December 19, 2015

A return to "back East" Presidents, whether Trump or Clinton wins

As the laissez-faire norms of the status-striving era found political expression, it was only natural that our Presidents should hail from farther out West, where the prevailing political ideology is libertarianism, a result of the rootless frontier heritage and lawlessness from the Wild West era.

The harbinger during the Great Compression was the 1964 Republican campaign of Barry Goldwater, a libertarian from Arizona. That was not yet in the anything-goes era, so his appeal was minimal. And yet the victor was also from out West, Johnson from Texas.

During the transition period, Nixon divided his time between California and New York. By the time the striver libertarian zeitgeist got going, we began to only have Presidents from out West. Reagan from California, Bush Sr. from Texas, Clinton from Arkansas (as far west as the South gets, unlike Jimmy Carter who was from Georgia), Bush Jr. from Texas, and Obama from Illinois by way of Hawaii and Indonesia.

Several challengers also came from out West -- Perot from Texas, Dole from Kansas, McCain from Arizona. Generally the challengers from back East got creamed -- Dukakis, Kerry, and Romney all from Massachusetts.

A similar shift took place during the last period of competitiveness-and-inequality, roughly 1830 through the Gilded Age. There were no states far out West, of course, but some were relatively farther west and more recently settled. Right on cue with Andrew Jackson, Presidents began to come from Tennessee, the Old Northwest (Ohio, Indiana, Illinois), and even Louisiana. During the initial period of falling competitiveness and growing equality, from Washington through John Quincy Adams, Presidents were all from the original colonies of Massachusetts or Virginia.

The present-day western trend is about to reverse itself in the 2016 election, where both frontrunners are East Coasters. Hillary Clinton has been part of the DC-NYC axis for over 20 years, and Trump is a lifelong New Yorker. Only a series of major upsets could result in the next President hailing from the laissez-faire Sun Belt -- major sabotage of the GOP nomination in favor of Rubio or Cruz, who would then face an uphill battle against Clinton.

Although the popular images of American life during the Great Compression do not involve urban East Coasters, that is in fact who was behind the Presidential wheel.
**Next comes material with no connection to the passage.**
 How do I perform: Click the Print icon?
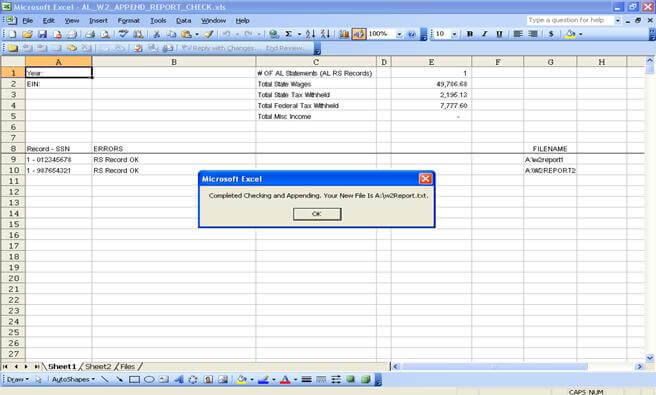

The sense of national stewardship is more likely to flourish closer to where the nation was founded, among founding stock people who have roots there (not recent transplant strivers). Back East, regulating disorder trumps chaotic experimentation.

Teddy Roosevelt was a New Yorker, with Wilson nearby in New Jersey (after being raised in the Southeast). Taft and Harding came from Ohio, technically Midwestern and Appalachian, but settled early and as far east as the Midwest gets. Coolidge was a lifelong New Englander from Massachusetts. Hoover was the only Western President of the period, having been raised in Iowa and making a living around the Pacific Rim. FDR was a New Yorker. Truman was Midwestern, from Missouri. Eisenhower may have been raised in the Midwest, but had spent most of his career life with the East Coast military establishment, as well as being President of Columbia University in New York City. JFK was another lifelong New Englander from Massachusetts.
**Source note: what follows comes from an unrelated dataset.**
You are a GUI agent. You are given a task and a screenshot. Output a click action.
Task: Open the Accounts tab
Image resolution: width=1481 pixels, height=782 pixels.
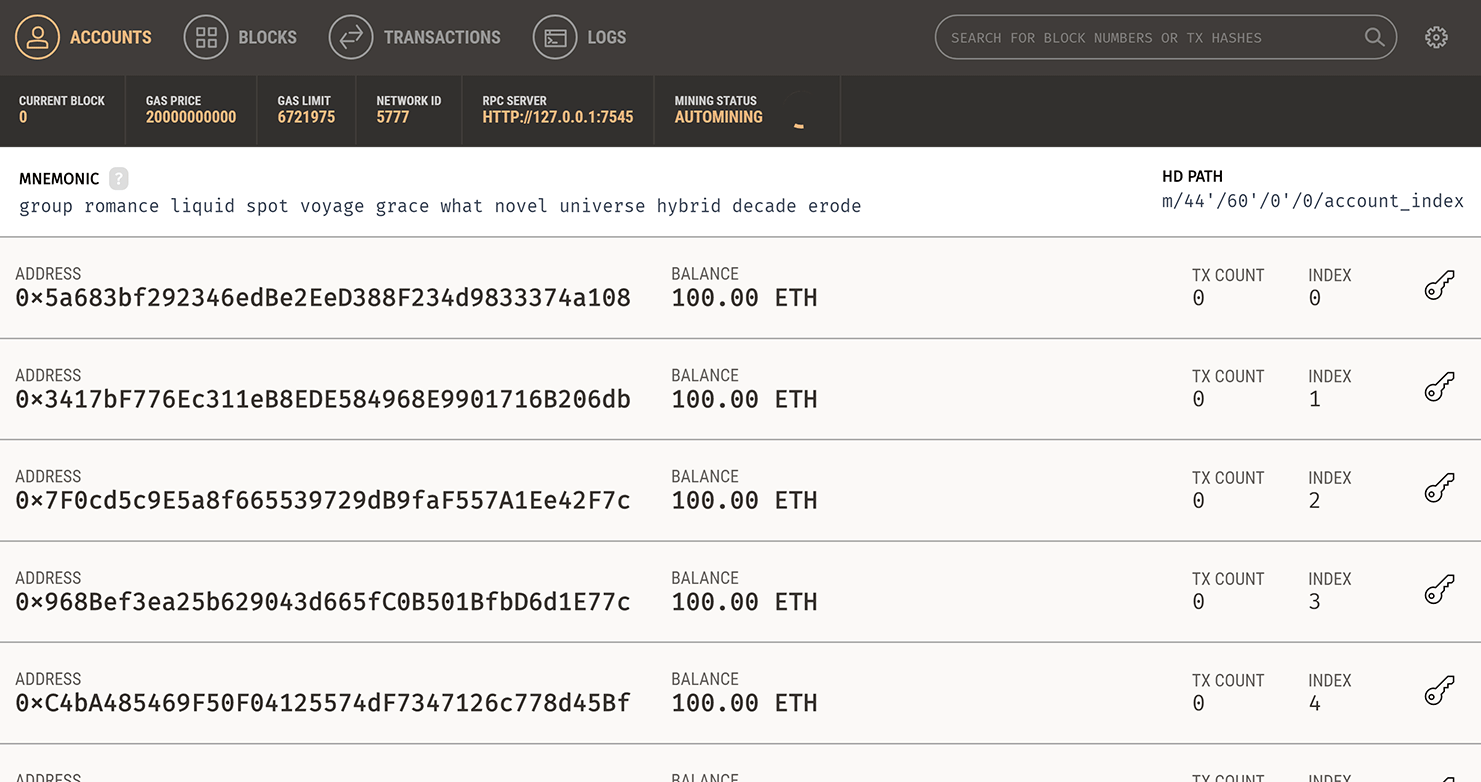pos(84,38)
Johnson from Texas was the shape of things to come, although Nixon was only part Californian (and part New Yorker). Ford was from the eastern border of the Midwest, Michigan, and he only lucked into the Presidency. If Nixon had kept Spiro Agnew as his VP for his second term, a Marylander would have become President after his resignation. And Carter was from the southern portion of the East Coast, Georgia.

God willing, Trump will score a victory for the Archie Bunker Americans, beginning the slow healing process after excising the cancer of Sun Belt country club Republicans.

A Clinton Presidency would represent the interests of striver transplant East Coasters rather than ones rooted there, but even that worst-case scenario would be an improvement over the Pacific-raised Obama who only transplanted as far east as Chicago.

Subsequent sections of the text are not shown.